*Work required*.
Only one stretch of the data below should be repeated: the lines from the line containing "The height and width of the screenshot is (460, 710)." through the line containing "Tap the 23.08", inclusive, exactly as they are.

*Record excerpts*.
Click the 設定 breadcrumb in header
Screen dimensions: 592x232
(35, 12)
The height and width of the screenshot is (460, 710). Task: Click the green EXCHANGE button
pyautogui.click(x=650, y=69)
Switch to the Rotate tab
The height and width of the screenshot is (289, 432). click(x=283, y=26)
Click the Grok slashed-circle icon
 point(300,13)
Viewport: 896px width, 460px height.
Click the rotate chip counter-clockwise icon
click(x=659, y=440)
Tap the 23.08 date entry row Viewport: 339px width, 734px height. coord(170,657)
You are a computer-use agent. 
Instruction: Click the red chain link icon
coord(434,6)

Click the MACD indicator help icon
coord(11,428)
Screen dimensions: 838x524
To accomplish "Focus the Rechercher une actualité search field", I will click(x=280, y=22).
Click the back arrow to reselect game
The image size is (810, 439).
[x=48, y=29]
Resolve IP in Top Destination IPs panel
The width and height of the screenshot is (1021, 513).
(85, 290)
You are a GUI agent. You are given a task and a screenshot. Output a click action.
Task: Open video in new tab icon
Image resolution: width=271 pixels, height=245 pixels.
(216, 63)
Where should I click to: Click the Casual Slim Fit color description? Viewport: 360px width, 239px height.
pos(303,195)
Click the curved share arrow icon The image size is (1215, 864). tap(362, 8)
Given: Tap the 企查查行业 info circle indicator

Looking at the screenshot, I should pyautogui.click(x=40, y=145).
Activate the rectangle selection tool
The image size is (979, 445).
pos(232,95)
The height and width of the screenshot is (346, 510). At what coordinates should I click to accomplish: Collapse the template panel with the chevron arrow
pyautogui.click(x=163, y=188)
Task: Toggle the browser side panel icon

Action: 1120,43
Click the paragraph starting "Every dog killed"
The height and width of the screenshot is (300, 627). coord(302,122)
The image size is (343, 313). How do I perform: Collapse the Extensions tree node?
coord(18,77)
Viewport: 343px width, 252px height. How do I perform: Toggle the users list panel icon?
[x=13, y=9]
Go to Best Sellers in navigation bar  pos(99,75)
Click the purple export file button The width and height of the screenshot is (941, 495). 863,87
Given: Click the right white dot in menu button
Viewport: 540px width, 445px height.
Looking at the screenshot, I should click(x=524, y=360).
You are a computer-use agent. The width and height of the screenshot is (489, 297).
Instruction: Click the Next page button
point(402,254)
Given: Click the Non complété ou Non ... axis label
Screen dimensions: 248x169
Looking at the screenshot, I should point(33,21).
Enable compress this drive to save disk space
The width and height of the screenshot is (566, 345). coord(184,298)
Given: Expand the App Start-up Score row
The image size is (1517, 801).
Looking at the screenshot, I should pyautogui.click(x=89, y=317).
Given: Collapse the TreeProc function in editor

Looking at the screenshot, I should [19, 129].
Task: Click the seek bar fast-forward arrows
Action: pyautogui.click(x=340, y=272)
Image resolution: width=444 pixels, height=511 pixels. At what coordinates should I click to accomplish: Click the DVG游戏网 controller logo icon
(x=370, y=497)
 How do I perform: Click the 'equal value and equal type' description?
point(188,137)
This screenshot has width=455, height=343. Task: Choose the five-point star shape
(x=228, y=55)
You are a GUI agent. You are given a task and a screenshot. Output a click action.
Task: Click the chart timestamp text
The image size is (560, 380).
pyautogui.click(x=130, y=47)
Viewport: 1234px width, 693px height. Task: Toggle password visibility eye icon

*Output of the exercise*.
The height and width of the screenshot is (460, 710). Task: Click the green EXCHANGE button
pyautogui.click(x=650, y=69)
Switch to the Rotate tab
The height and width of the screenshot is (289, 432). click(x=283, y=26)
Click the Grok slashed-circle icon
 point(300,13)
Viewport: 896px width, 460px height.
Click the rotate chip counter-clockwise icon
click(x=659, y=440)
Tap the 23.08 date entry row Viewport: 339px width, 734px height. coord(170,657)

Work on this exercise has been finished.